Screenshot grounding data
- Opening Delimiter -

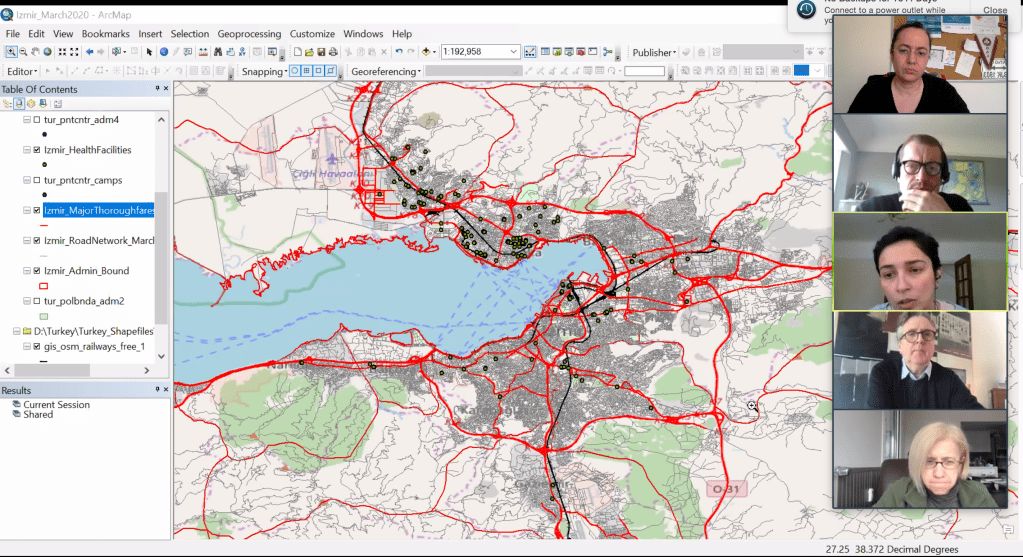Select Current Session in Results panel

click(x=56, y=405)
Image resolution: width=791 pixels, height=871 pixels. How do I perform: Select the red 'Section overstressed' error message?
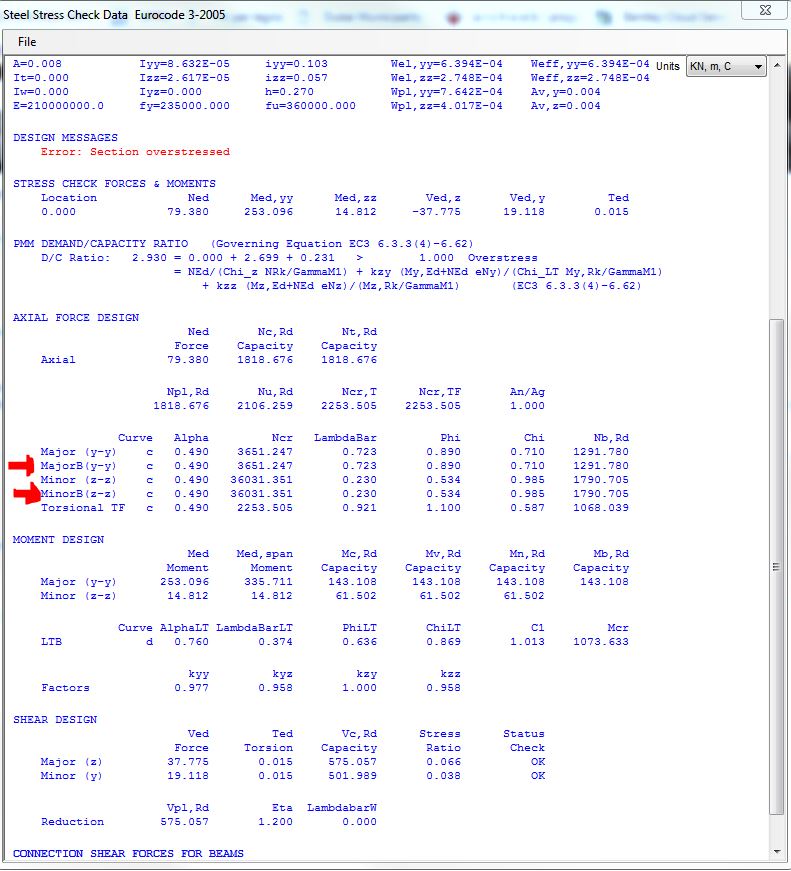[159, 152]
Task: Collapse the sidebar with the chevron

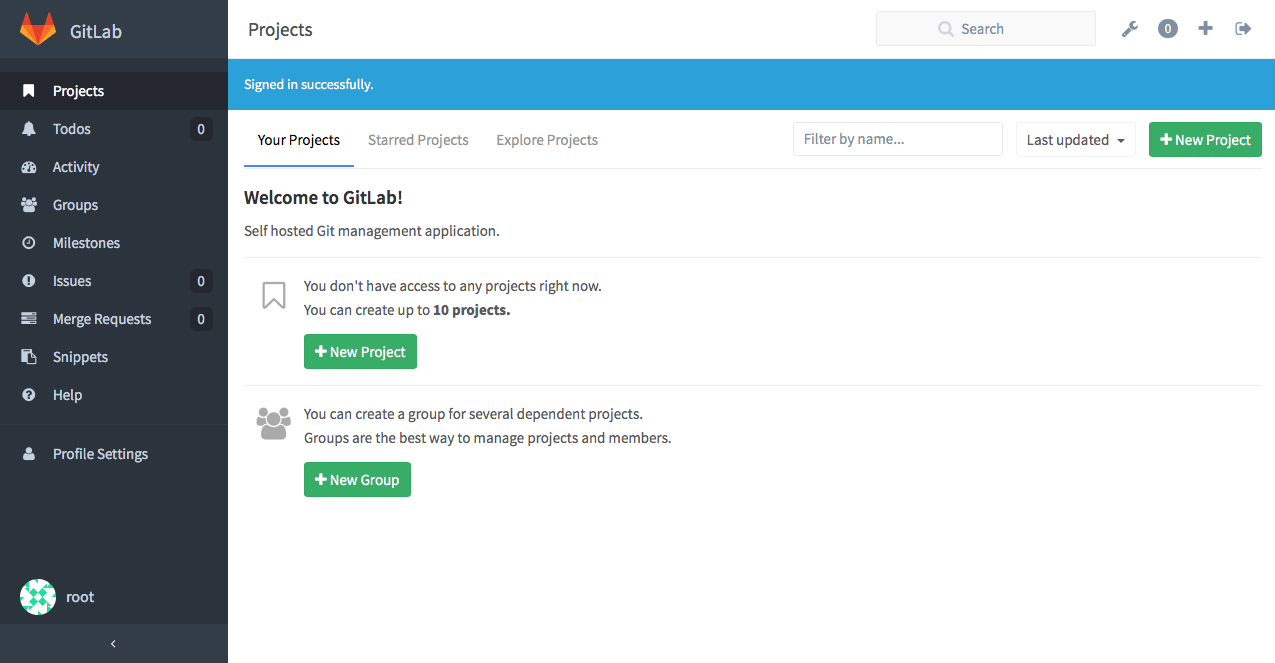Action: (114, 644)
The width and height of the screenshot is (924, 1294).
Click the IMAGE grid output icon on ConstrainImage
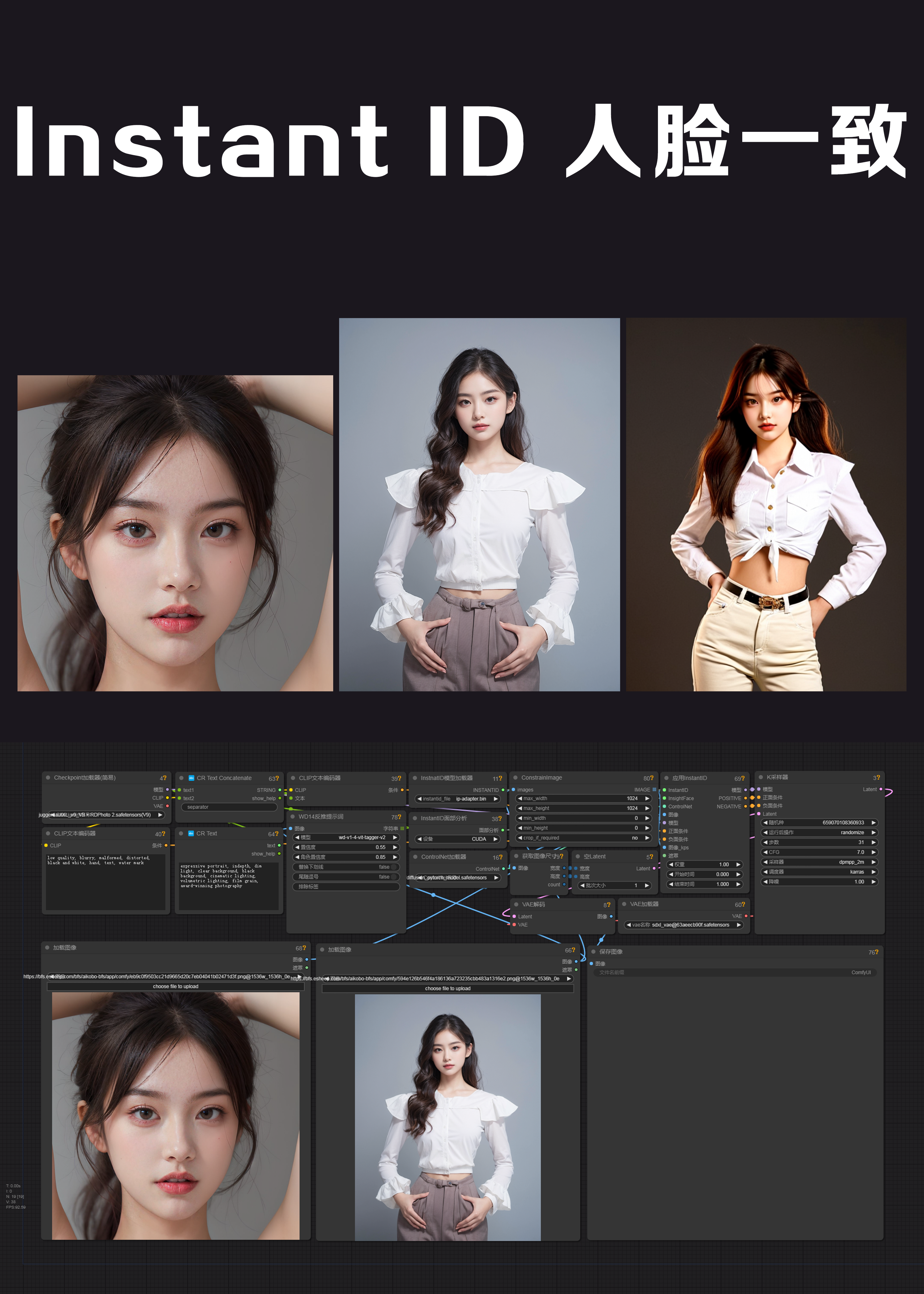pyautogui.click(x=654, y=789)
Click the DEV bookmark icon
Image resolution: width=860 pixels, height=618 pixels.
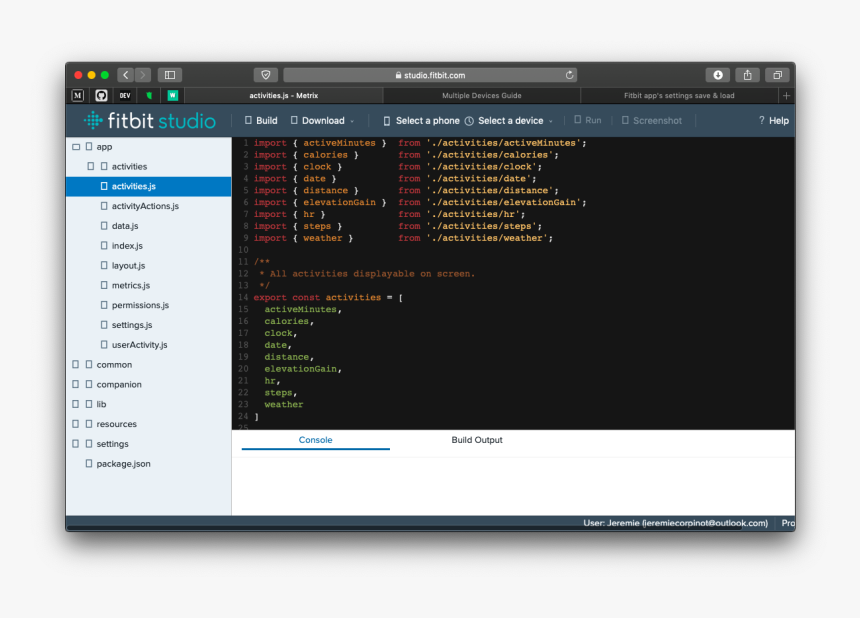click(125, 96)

- Closing Delimiter -
- Opening Delimiter -

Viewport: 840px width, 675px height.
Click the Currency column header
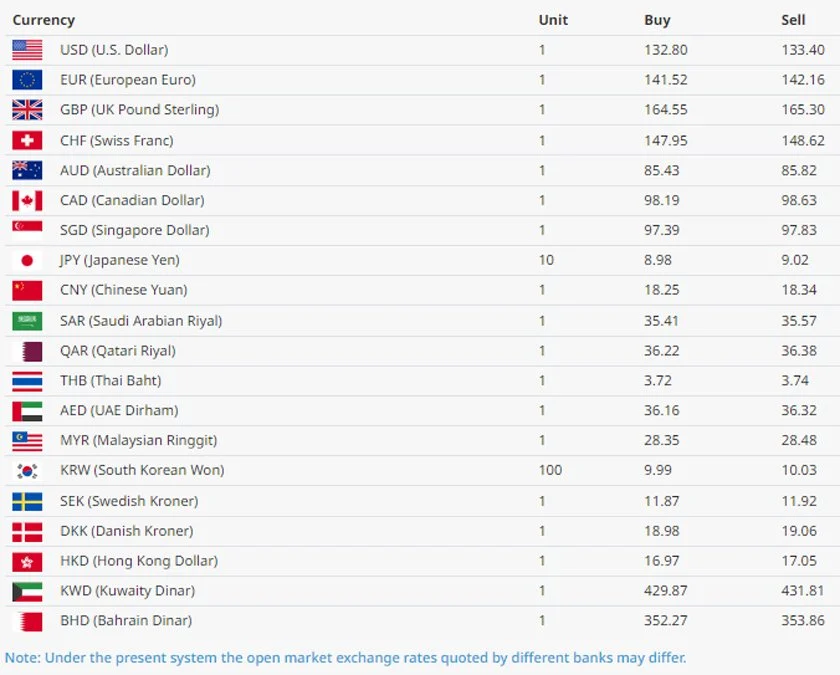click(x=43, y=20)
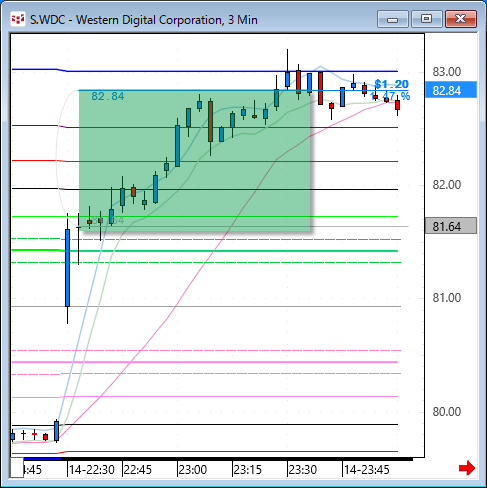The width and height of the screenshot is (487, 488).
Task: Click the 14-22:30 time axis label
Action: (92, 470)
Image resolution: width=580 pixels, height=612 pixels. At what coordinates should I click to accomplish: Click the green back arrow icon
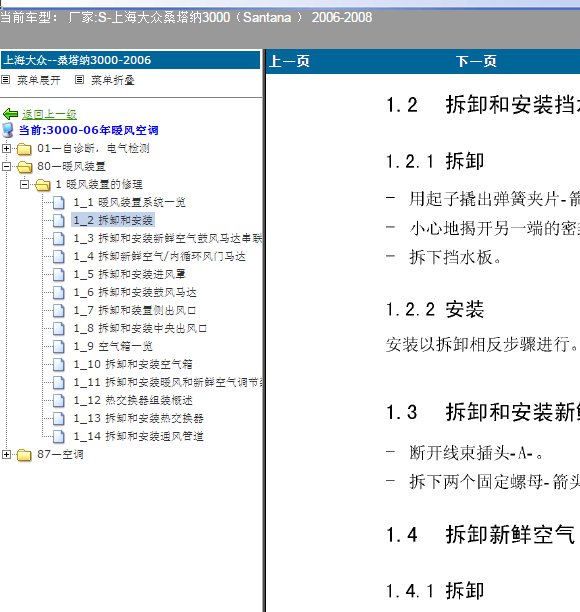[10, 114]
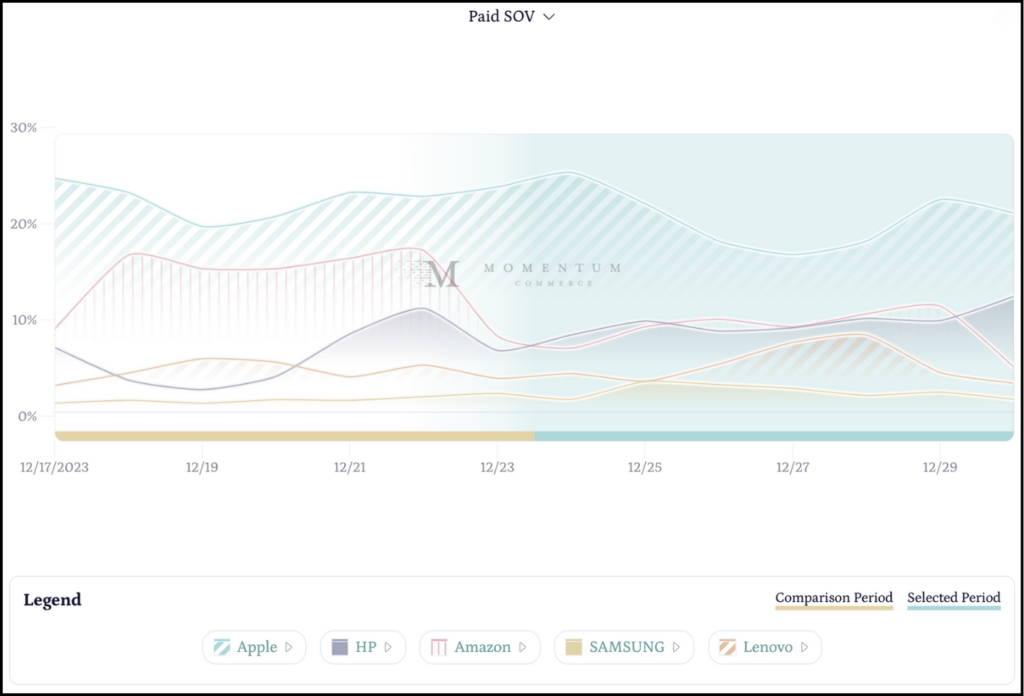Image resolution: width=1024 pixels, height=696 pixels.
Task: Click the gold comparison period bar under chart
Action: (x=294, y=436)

- Closing Delimiter -

YOUR INSTRUCTIONS: Exact copy, pictures excluded: from the line with "Image resolution: width=791" up to and including the line with "Click the DEV bookmark icon" in the data above.

OUTPUT BELOW:
Image resolution: width=791 pixels, height=871 pixels. How do I perform: Select the red 'Section overstressed' error message?
[159, 152]
Task: Collapse the sidebar with the chevron

Action: (114, 644)
The width and height of the screenshot is (924, 1294).
Click the IMAGE grid output icon on ConstrainImage
pyautogui.click(x=654, y=789)
Click the DEV bookmark icon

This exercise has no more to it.